Attention aux secteurs protégés et aux règles locales
Cette dispense n’efface pas toutes les contraintes. Si le terrain se trouve dans un secteur protégé, aux abords d’un monument historique, dans un site patrimonial remarquable ou dans une zone soumise à prescriptions particulières, la mairie peut exiger une démarche ou imposer des matériaux, des couleurs et des implantations. Le plan local d’urbanisme peut aussi encadrer l’imperméabilisation des sols, les distances avec les limites séparatives ou l’aspect des aménagements extérieurs.
Le bon réflexe consiste à consulter le service urbanisme avant les travaux, même lorsque la terrasse semble exemptée.
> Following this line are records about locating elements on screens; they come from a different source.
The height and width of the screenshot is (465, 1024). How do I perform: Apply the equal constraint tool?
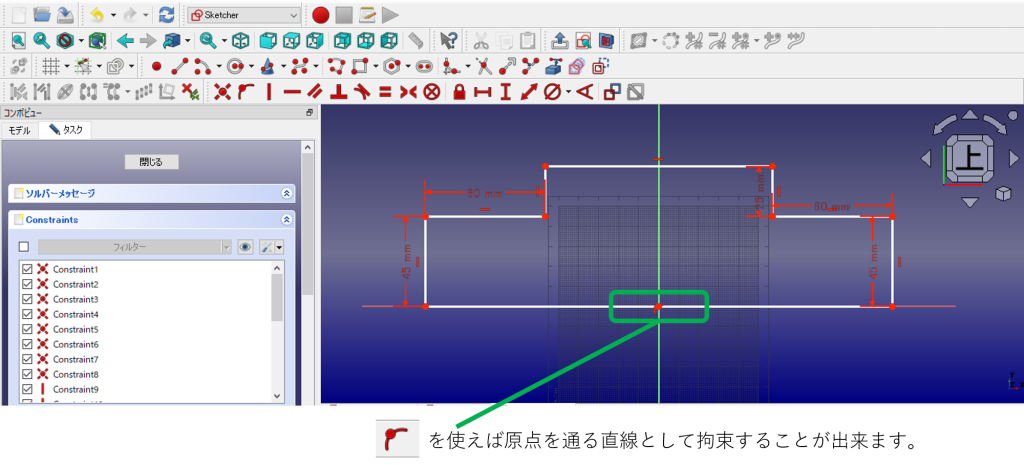point(385,92)
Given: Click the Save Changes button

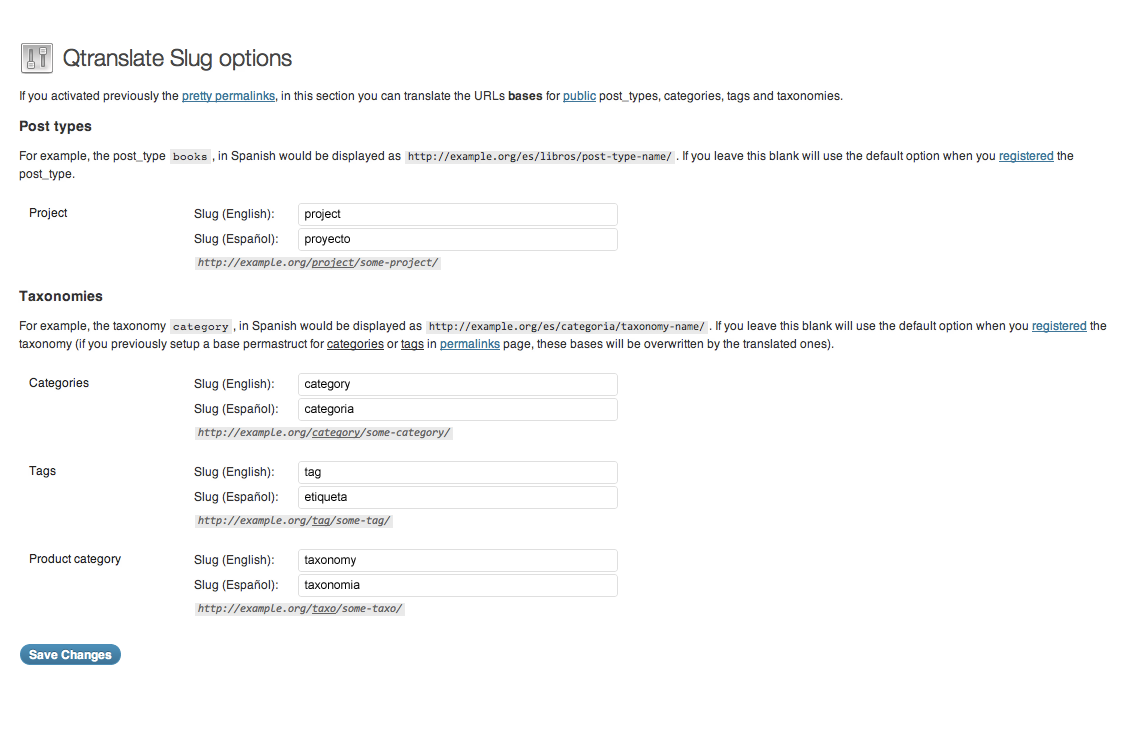Looking at the screenshot, I should (70, 654).
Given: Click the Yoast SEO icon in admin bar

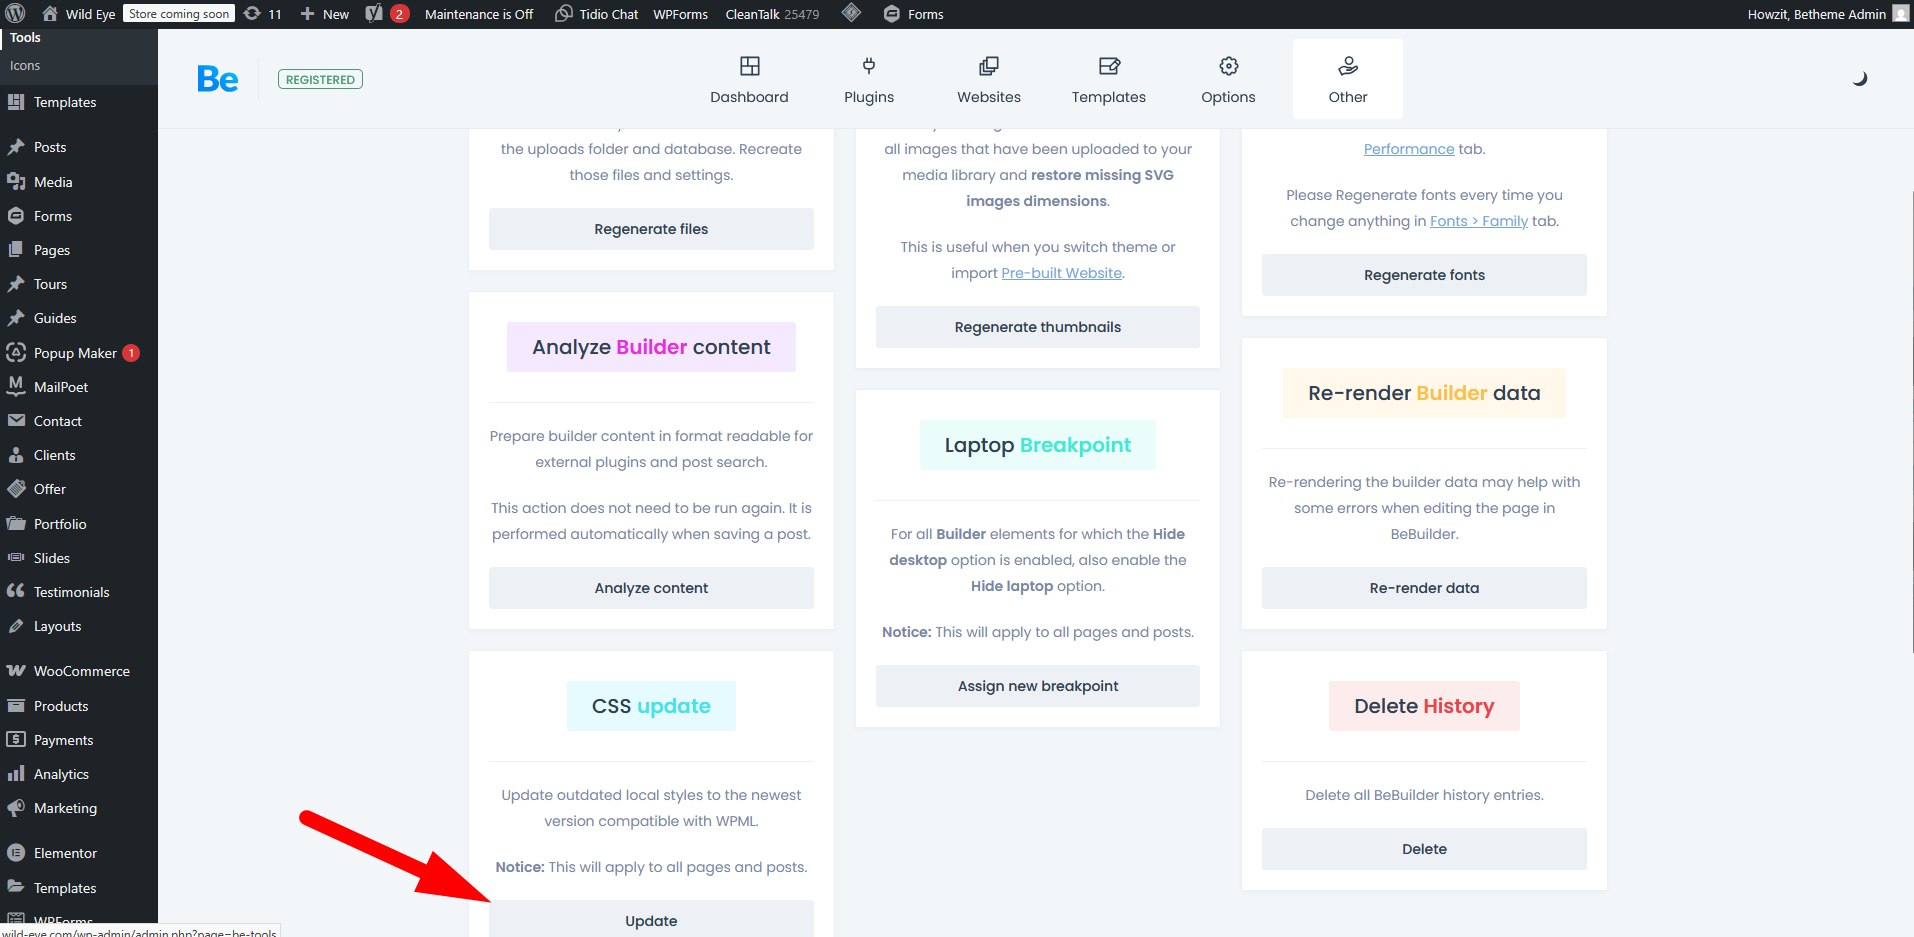Looking at the screenshot, I should pyautogui.click(x=374, y=14).
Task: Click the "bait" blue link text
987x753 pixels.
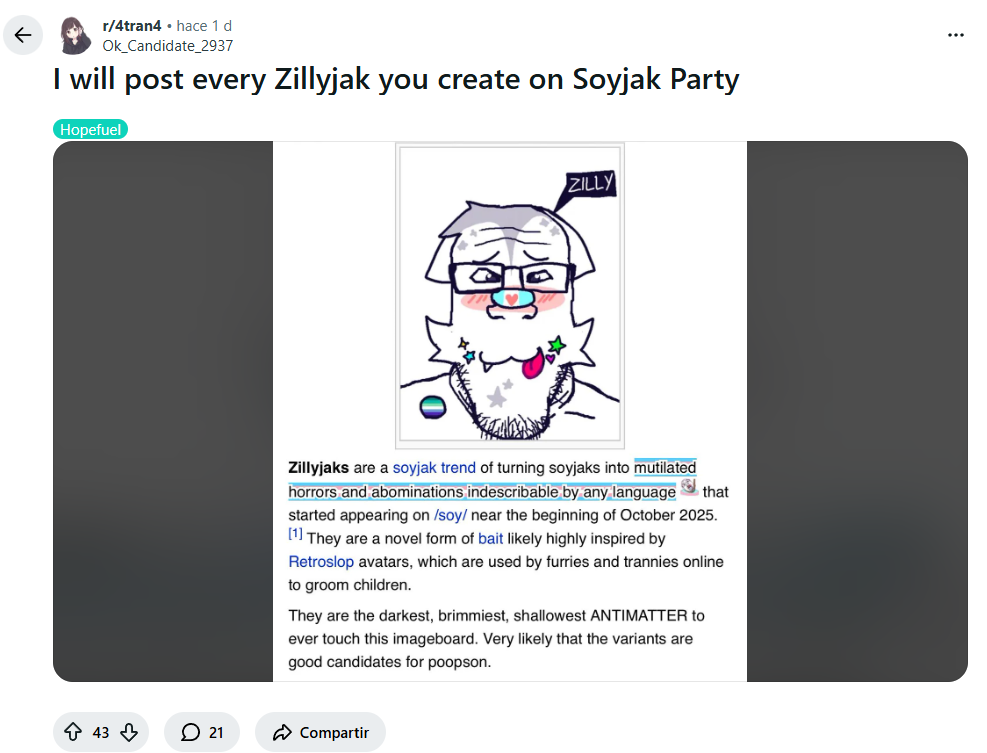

Une réponse écrite ou un échange confirmé par courriel évite les mauvaises surprises, notamment en cas de revente du bien ou de contestation par un voisin.
Quand une terrasse exige une déclaration préalable ou un permis de construire
Dès que la terrasse est surélevée, couverte ou assimilable à une construction créant de l’emprise au sol, les seuils d’autorisation deviennent déterminants. La notion clé n’est pas seulement la surface où l’on marche, mais la projection verticale du volume créé au sol.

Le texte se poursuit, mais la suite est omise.